BEGIN

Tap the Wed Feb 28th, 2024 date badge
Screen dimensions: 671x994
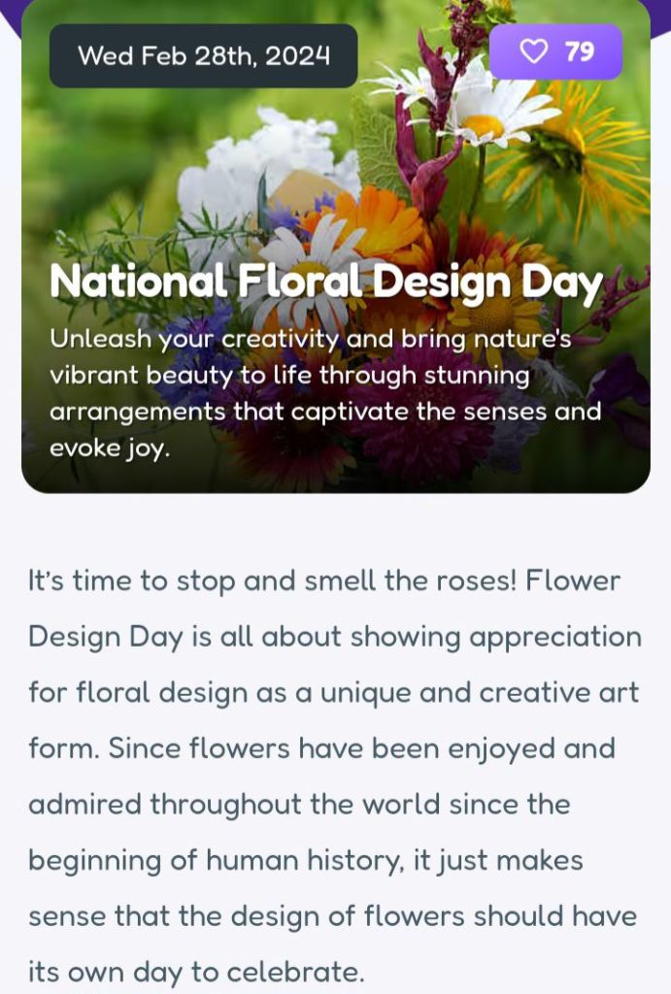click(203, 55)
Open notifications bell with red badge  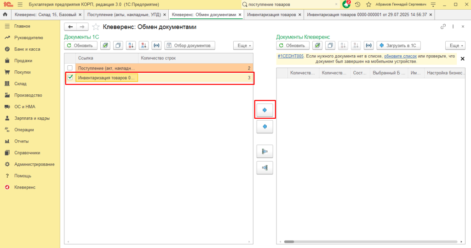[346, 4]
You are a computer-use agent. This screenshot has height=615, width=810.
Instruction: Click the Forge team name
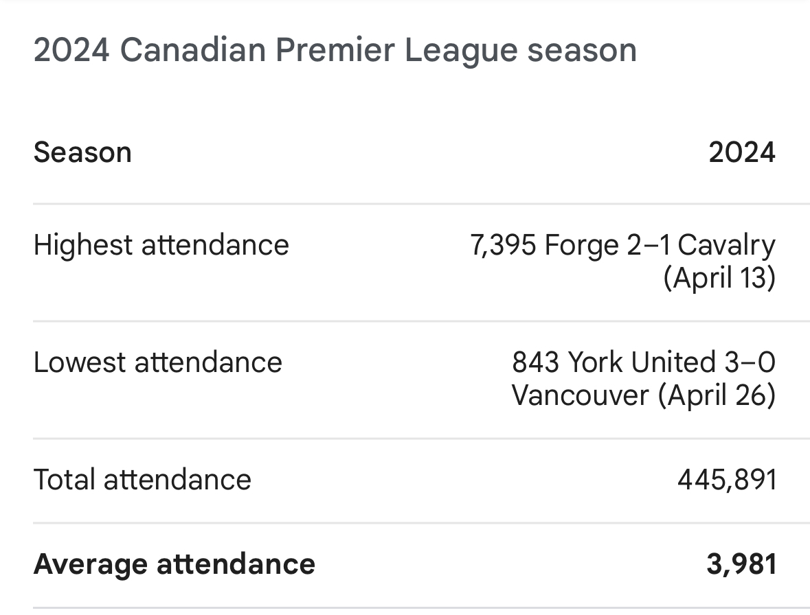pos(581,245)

END
BEGIN

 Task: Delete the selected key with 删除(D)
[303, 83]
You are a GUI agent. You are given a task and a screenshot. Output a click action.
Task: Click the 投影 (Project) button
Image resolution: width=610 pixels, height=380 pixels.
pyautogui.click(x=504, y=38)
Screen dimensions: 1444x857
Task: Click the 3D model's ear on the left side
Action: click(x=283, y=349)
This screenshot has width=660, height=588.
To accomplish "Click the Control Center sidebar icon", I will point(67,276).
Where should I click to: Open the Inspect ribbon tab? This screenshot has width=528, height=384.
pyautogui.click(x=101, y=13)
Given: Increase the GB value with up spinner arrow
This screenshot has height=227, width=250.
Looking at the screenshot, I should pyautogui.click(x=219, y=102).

END

* **Directions**:
Sift through the material above and copy each line that holds "agent".

* **Answer to the exercise**:
You are a computer-use agent. This screenshot has height=615, width=810.
You are a GUI agent. You are given a task and a screenshot. Output a click action.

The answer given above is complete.